About this task: Your answer should be only the lines below from the one with "You are a computer-use agent." to the one with "Instruction: Select 06", repeated exactly, ends included.

Records to process:
══════════════════════════════
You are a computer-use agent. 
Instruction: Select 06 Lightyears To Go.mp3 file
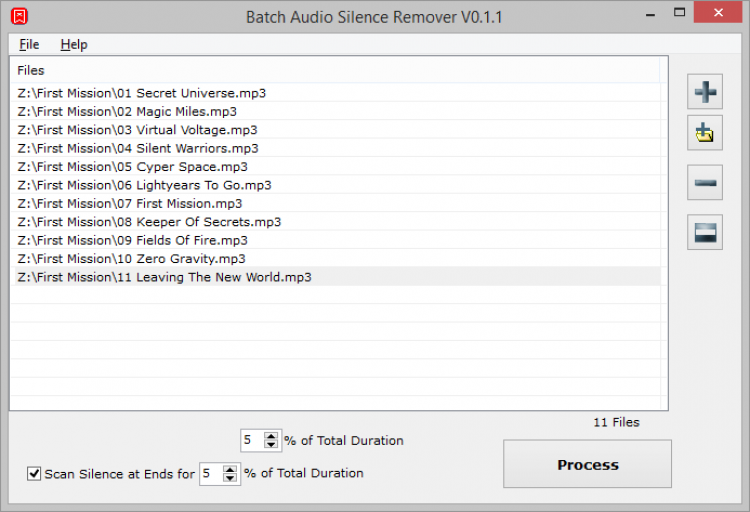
══════════════════════════════
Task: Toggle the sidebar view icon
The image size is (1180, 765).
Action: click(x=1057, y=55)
══════════════════════════════
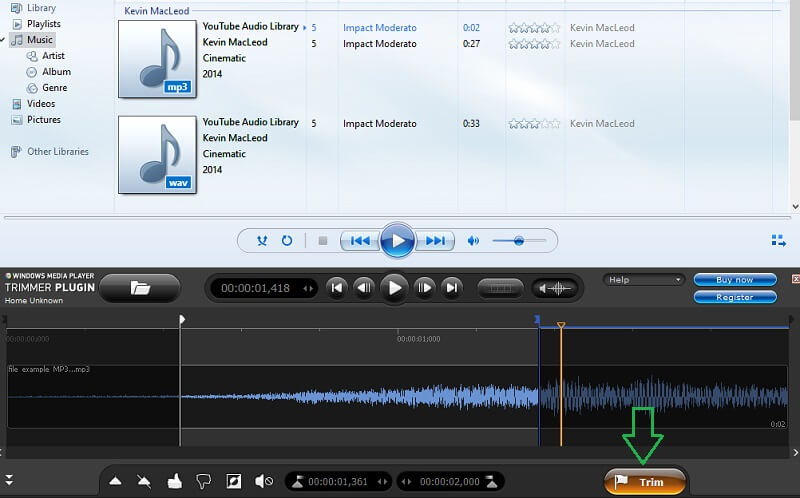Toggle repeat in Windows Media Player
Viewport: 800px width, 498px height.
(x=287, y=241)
══════════════════════════════
Response for this exercise:
You are a computer-use agent. 
Instruction: Select 06 Lightyears To Go.mp3 file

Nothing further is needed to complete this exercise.